KUALA LUMPUR: The domestic automotive industry has yet to feel the impact of US tariffs on vehicle parts, according to Malaysian Automotive Association (MAA) president Mohd Shamsor Mohd Zain.
He said any potential cost increases or supply disruptions would likely only begin to materialise in about six months.
“We haven’t seen any impact so far. If anything, it may not be felt for six months. At this point, we don’t have any clear indication yet,” he told a press conference today.
Mohd Shamsor noted that the primary concern centres around motor vehicle parts and accessories, which account for nearly US$100 million (RM424 million) in trade.
“This segment makes up about 80% of Malaysia’s total vehicle-related exports to the US, excluding those related to railway and tramway systems,” he added.
Mohd Shamsor said the main concerns are centred around imported completely knocked down (CKD) vehicle parts, which could be subject to US tariffs when sourced from multiple countries.
“This impact may eventually filter down and affect us, potentially leading to slightly higher costs for parts,” he said.
As for direct vehicle exports, Mohd Shamsor noted that volumes remain minimal, amounting to only about US$142,000 in 2024. “It’s minimal, mainly due to the differences between left-hand and right-hand drive vehicle specifications.”
According to MAA, new vehicle sales in Malaysia fell 4.6% in the first half of 2025 compared to the same period last year.
A total of 373,636 units were sold between January and June, down from 391,451 units in the corresponding period of 2024.

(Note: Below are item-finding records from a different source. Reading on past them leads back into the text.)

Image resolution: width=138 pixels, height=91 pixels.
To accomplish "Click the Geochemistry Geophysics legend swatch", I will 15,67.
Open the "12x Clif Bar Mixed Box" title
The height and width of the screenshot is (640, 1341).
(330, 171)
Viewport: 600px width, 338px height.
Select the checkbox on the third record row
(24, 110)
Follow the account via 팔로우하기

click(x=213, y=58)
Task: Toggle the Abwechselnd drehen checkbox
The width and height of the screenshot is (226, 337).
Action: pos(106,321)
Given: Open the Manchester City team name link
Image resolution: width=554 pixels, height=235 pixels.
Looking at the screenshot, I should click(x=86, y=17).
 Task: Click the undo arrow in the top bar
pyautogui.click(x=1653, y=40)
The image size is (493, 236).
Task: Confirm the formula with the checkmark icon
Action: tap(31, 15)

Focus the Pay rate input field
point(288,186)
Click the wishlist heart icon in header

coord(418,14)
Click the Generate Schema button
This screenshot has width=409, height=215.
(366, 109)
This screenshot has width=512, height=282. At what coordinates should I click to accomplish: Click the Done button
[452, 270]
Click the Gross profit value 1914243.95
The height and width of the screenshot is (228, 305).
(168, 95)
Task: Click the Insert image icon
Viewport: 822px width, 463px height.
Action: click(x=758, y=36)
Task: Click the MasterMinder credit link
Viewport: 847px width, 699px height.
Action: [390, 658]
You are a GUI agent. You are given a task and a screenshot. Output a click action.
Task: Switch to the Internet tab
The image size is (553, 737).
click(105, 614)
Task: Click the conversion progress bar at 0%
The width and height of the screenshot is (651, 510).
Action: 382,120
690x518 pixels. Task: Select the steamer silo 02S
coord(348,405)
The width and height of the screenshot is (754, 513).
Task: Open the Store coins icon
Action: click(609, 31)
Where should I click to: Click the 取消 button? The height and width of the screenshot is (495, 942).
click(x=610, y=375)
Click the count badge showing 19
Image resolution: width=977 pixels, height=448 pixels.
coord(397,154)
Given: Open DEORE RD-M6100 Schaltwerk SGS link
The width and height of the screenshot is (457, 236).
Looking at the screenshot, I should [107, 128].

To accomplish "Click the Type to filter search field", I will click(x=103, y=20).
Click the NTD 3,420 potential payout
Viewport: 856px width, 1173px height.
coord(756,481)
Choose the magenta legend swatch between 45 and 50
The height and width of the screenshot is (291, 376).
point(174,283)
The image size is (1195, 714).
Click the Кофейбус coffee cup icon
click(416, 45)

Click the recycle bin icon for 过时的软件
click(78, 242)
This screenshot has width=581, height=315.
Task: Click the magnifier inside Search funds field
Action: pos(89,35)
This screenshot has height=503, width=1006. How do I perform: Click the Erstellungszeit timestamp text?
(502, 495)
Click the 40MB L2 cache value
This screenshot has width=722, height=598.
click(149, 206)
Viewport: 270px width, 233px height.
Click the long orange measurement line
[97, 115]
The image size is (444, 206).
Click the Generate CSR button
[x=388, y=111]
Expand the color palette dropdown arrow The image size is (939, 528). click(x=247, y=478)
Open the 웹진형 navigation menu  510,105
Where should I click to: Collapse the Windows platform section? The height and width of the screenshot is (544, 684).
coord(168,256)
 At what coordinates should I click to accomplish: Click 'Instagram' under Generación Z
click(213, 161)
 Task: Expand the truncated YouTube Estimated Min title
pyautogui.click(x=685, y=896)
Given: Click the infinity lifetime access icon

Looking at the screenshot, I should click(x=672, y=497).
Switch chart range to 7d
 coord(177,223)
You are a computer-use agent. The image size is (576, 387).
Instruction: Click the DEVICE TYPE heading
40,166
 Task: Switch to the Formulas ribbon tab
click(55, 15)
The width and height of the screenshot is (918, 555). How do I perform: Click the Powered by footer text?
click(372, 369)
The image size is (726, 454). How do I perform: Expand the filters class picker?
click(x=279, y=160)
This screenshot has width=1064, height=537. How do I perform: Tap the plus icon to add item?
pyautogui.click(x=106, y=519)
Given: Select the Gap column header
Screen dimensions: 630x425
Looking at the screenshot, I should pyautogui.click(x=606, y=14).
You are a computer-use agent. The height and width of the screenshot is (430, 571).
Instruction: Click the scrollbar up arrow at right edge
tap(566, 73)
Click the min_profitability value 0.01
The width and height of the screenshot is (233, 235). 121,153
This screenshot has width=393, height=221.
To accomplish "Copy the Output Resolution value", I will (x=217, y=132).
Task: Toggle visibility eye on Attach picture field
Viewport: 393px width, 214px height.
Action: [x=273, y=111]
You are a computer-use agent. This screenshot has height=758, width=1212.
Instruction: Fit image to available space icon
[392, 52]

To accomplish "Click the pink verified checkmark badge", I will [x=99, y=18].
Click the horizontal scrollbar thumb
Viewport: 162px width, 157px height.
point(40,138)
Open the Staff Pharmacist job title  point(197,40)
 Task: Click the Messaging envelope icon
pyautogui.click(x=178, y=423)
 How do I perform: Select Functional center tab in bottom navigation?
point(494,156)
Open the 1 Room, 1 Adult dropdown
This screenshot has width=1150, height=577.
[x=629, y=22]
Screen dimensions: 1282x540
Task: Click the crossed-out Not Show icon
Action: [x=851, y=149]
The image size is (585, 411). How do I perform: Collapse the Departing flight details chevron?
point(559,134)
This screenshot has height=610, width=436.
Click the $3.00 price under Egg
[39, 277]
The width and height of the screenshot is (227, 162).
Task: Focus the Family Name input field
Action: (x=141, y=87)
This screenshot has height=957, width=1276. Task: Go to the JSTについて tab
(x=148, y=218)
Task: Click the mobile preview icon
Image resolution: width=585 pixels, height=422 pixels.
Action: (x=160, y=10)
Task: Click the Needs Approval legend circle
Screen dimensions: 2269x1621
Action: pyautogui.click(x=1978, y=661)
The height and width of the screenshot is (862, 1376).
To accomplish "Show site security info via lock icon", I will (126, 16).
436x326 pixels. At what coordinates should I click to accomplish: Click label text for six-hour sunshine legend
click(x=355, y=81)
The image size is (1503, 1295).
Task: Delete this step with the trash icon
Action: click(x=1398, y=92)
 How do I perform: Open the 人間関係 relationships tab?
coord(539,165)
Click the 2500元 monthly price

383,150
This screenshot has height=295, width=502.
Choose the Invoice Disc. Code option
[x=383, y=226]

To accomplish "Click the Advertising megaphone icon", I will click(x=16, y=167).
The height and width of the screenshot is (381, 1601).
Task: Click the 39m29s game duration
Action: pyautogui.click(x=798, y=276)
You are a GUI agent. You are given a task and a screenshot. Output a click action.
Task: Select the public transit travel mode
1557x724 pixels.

MAA attributed the decline to a high base effect following last year’s record-breaking total industry volume (TIV) of 816,747 units, alongside a sharp drop in January 2025 sales, which followed a surge in advance purchases in December 2024.
“Advance purchases in December 2024 affected sales in January 2025,” MAA said, highlighting that the highest monthly TIV was recorded in December 2024 with 81,735 units sold, compared to just 50,397 units in January 2025.
Commercial vehicle demand also weakened, partly due to the termination of diesel subsidies in June 2024. Sales in this segment fell 21% to 26,552 units.
Meanwhile, passenger vehicle sales dipped 3% to 347,084 units.